● Exercise directions: Copy each line of the listing below without any changes.

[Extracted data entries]

____________________

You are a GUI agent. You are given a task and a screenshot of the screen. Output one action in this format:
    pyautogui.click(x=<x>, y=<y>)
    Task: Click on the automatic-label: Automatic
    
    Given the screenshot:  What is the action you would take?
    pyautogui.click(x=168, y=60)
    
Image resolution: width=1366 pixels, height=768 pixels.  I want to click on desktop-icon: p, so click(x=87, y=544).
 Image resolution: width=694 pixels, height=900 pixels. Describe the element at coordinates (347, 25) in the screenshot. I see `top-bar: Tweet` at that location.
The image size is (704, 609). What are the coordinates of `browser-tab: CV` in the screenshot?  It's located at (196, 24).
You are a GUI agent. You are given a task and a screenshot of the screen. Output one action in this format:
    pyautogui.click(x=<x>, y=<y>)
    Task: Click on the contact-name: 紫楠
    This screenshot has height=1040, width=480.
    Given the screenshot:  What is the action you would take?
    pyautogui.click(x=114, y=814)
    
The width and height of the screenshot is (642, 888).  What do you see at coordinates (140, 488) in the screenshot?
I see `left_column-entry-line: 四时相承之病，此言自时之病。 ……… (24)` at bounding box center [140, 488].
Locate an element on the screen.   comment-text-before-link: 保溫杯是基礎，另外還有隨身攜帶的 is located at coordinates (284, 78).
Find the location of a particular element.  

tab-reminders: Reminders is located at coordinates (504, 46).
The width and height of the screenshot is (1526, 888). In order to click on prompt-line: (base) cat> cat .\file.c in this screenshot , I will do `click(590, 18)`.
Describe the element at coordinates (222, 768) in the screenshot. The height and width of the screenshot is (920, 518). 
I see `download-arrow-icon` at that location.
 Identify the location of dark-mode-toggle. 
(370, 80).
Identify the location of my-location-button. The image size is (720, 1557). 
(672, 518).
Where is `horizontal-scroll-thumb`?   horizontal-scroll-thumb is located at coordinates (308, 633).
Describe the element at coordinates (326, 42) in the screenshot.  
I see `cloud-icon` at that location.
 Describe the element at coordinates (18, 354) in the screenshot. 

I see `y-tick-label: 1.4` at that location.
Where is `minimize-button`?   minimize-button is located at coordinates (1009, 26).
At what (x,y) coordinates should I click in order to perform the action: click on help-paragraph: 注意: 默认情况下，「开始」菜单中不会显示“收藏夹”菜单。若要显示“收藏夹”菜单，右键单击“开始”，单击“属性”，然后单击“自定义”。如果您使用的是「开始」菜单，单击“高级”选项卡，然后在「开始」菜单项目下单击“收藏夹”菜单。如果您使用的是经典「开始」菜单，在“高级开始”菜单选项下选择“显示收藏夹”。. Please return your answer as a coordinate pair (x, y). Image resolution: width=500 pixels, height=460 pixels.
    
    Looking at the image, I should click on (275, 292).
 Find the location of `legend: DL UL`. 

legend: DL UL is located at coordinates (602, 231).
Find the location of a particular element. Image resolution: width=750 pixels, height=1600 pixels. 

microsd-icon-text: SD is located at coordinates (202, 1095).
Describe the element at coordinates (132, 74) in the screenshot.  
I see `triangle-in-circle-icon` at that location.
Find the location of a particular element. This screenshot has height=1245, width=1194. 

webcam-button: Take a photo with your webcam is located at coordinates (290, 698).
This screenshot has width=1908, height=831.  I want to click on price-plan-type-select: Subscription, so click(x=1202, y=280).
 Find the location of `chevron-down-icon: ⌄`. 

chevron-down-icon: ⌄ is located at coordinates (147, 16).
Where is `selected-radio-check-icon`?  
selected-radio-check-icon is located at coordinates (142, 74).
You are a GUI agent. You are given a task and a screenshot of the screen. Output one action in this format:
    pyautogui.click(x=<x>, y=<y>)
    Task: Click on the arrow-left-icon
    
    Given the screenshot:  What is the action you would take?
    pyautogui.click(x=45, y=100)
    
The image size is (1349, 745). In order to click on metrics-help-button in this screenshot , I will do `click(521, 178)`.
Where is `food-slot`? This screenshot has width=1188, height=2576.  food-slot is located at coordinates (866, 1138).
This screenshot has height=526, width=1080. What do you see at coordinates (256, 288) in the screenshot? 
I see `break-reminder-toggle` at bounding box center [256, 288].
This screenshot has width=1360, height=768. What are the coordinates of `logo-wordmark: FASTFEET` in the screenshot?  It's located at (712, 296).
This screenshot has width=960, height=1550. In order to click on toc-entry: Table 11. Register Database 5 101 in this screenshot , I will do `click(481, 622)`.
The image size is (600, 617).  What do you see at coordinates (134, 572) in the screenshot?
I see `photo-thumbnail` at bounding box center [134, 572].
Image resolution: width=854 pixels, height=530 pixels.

____________________

● Exercise answer:
You are a GUI agent. You are given a task and a screenshot of the screen. Output one action in this format:
    pyautogui.click(x=<x>, y=<y>)
    Task: Click on the automatic-label: Automatic
    
    Given the screenshot:  What is the action you would take?
    pyautogui.click(x=168, y=60)
    
Image resolution: width=1366 pixels, height=768 pixels.  I want to click on desktop-icon: p, so click(x=87, y=544).
 Image resolution: width=694 pixels, height=900 pixels. Describe the element at coordinates (347, 25) in the screenshot. I see `top-bar: Tweet` at that location.
The image size is (704, 609). What are the coordinates of `browser-tab: CV` in the screenshot?  It's located at (196, 24).
You are a GUI agent. You are given a task and a screenshot of the screen. Output one action in this format:
    pyautogui.click(x=<x>, y=<y>)
    Task: Click on the contact-name: 紫楠
    This screenshot has height=1040, width=480.
    Given the screenshot:  What is the action you would take?
    pyautogui.click(x=114, y=814)
    
The width and height of the screenshot is (642, 888).  What do you see at coordinates (140, 488) in the screenshot?
I see `left_column-entry-line: 四时相承之病，此言自时之病。 ……… (24)` at bounding box center [140, 488].
Locate an element on the screen.   comment-text-before-link: 保溫杯是基礎，另外還有隨身攜帶的 is located at coordinates (284, 78).
Find the location of a particular element.  

tab-reminders: Reminders is located at coordinates (504, 46).
The width and height of the screenshot is (1526, 888). In order to click on prompt-line: (base) cat> cat .\file.c in this screenshot , I will do `click(590, 18)`.
Describe the element at coordinates (222, 768) in the screenshot. The height and width of the screenshot is (920, 518). 
I see `download-arrow-icon` at that location.
 Identify the location of dark-mode-toggle. 
(370, 80).
Identify the location of my-location-button. The image size is (720, 1557). 
(672, 518).
Where is `horizontal-scroll-thumb`?   horizontal-scroll-thumb is located at coordinates (308, 633).
Describe the element at coordinates (326, 42) in the screenshot.  
I see `cloud-icon` at that location.
 Describe the element at coordinates (18, 354) in the screenshot. 

I see `y-tick-label: 1.4` at that location.
Where is `minimize-button`?   minimize-button is located at coordinates (1009, 26).
At what (x,y) coordinates should I click in order to perform the action: click on help-paragraph: 注意: 默认情况下，「开始」菜单中不会显示“收藏夹”菜单。若要显示“收藏夹”菜单，右键单击“开始”，单击“属性”，然后单击“自定义”。如果您使用的是「开始」菜单，单击“高级”选项卡，然后在「开始」菜单项目下单击“收藏夹”菜单。如果您使用的是经典「开始」菜单，在“高级开始”菜单选项下选择“显示收藏夹”。. Please return your answer as a coordinate pair (x, y). Image resolution: width=500 pixels, height=460 pixels.
    
    Looking at the image, I should click on (275, 292).
 Find the location of `legend: DL UL`. 

legend: DL UL is located at coordinates (602, 231).
Find the location of a particular element. Image resolution: width=750 pixels, height=1600 pixels. 

microsd-icon-text: SD is located at coordinates (202, 1095).
Describe the element at coordinates (132, 74) in the screenshot.  
I see `triangle-in-circle-icon` at that location.
Find the location of a particular element. This screenshot has height=1245, width=1194. 

webcam-button: Take a photo with your webcam is located at coordinates (290, 698).
This screenshot has width=1908, height=831.  I want to click on price-plan-type-select: Subscription, so click(x=1202, y=280).
 Find the location of `chevron-down-icon: ⌄`. 

chevron-down-icon: ⌄ is located at coordinates (147, 16).
Where is `selected-radio-check-icon`?  
selected-radio-check-icon is located at coordinates (142, 74).
You are a GUI agent. You are given a task and a screenshot of the screen. Output one action in this format:
    pyautogui.click(x=<x>, y=<y>)
    Task: Click on the arrow-left-icon
    
    Given the screenshot:  What is the action you would take?
    pyautogui.click(x=45, y=100)
    
The image size is (1349, 745). In order to click on metrics-help-button in this screenshot , I will do `click(521, 178)`.
Where is `food-slot`? This screenshot has width=1188, height=2576.  food-slot is located at coordinates (866, 1138).
This screenshot has height=526, width=1080. What do you see at coordinates (256, 288) in the screenshot? 
I see `break-reminder-toggle` at bounding box center [256, 288].
This screenshot has width=1360, height=768. What are the coordinates of `logo-wordmark: FASTFEET` in the screenshot?  It's located at (712, 296).
This screenshot has width=960, height=1550. In order to click on toc-entry: Table 11. Register Database 5 101 in this screenshot , I will do `click(481, 622)`.
The image size is (600, 617).  What do you see at coordinates (134, 572) in the screenshot?
I see `photo-thumbnail` at bounding box center [134, 572].
Image resolution: width=854 pixels, height=530 pixels.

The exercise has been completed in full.